Instructions to follow:
Only an exact, complete copy of the listing will serve as the answer.

Data shown:
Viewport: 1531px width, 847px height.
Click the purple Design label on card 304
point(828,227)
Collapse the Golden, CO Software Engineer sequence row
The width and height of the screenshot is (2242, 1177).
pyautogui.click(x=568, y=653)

Finished task:
Viewport: 1531px width, 847px height.
Click the purple Design label on card 304
point(828,227)
Collapse the Golden, CO Software Engineer sequence row
The width and height of the screenshot is (2242, 1177).
pyautogui.click(x=568, y=653)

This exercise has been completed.